#### WHAT THE TASK REQUIRES:
Write every record out again exactly as shown below.

#### Dataset items:
******************************

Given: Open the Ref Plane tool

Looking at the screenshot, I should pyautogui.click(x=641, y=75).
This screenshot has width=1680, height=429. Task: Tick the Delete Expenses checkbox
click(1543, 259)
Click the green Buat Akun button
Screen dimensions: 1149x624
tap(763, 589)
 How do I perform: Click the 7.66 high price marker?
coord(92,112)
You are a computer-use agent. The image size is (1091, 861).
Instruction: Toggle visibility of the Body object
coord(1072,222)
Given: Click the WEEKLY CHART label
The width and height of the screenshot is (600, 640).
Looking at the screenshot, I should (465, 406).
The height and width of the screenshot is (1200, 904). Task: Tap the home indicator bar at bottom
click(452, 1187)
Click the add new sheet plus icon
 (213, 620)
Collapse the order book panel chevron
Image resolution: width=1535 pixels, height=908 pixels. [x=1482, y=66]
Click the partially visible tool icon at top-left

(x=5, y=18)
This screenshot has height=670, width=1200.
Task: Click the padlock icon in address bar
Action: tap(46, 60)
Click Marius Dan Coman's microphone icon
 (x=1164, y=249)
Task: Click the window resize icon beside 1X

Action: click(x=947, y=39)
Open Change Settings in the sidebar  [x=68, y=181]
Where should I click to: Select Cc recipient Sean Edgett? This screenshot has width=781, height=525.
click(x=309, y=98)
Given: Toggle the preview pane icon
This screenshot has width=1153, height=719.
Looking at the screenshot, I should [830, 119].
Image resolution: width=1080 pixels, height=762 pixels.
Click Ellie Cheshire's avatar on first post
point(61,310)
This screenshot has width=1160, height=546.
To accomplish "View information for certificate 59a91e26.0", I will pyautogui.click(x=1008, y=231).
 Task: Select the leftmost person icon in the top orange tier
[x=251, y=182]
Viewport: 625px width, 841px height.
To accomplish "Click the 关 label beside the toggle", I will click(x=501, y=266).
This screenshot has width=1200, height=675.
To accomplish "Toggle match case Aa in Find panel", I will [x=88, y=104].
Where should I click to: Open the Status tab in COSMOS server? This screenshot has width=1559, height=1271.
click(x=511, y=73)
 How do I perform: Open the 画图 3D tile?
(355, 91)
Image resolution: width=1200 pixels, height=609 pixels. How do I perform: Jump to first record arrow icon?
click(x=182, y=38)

******************************

#### EXERCISE RESULT:
Given: Open the Ref Plane tool

Looking at the screenshot, I should pyautogui.click(x=641, y=75).
This screenshot has width=1680, height=429. Task: Tick the Delete Expenses checkbox
click(1543, 259)
Click the green Buat Akun button
Screen dimensions: 1149x624
tap(763, 589)
 How do I perform: Click the 7.66 high price marker?
coord(92,112)
You are a computer-use agent. The image size is (1091, 861).
Instruction: Toggle visibility of the Body object
coord(1072,222)
Given: Click the WEEKLY CHART label
The width and height of the screenshot is (600, 640).
Looking at the screenshot, I should (465, 406).
The height and width of the screenshot is (1200, 904). Task: Tap the home indicator bar at bottom
click(452, 1187)
Click the add new sheet plus icon
 (213, 620)
Collapse the order book panel chevron
Image resolution: width=1535 pixels, height=908 pixels. [x=1482, y=66]
Click the partially visible tool icon at top-left

(x=5, y=18)
This screenshot has height=670, width=1200.
Task: Click the padlock icon in address bar
Action: tap(46, 60)
Click Marius Dan Coman's microphone icon
 (x=1164, y=249)
Task: Click the window resize icon beside 1X

Action: click(x=947, y=39)
Open Change Settings in the sidebar  [x=68, y=181]
Where should I click to: Select Cc recipient Sean Edgett? This screenshot has width=781, height=525.
click(x=309, y=98)
Given: Toggle the preview pane icon
This screenshot has width=1153, height=719.
Looking at the screenshot, I should [830, 119].
Image resolution: width=1080 pixels, height=762 pixels.
Click Ellie Cheshire's avatar on first post
point(61,310)
This screenshot has width=1160, height=546.
To accomplish "View information for certificate 59a91e26.0", I will pyautogui.click(x=1008, y=231).
 Task: Select the leftmost person icon in the top orange tier
[x=251, y=182]
Viewport: 625px width, 841px height.
To accomplish "Click the 关 label beside the toggle", I will click(x=501, y=266).
This screenshot has width=1200, height=675.
To accomplish "Toggle match case Aa in Find panel", I will [x=88, y=104].
Where should I click to: Open the Status tab in COSMOS server? This screenshot has width=1559, height=1271.
click(x=511, y=73)
 How do I perform: Open the 画图 3D tile?
(355, 91)
Image resolution: width=1200 pixels, height=609 pixels. How do I perform: Jump to first record arrow icon?
click(x=182, y=38)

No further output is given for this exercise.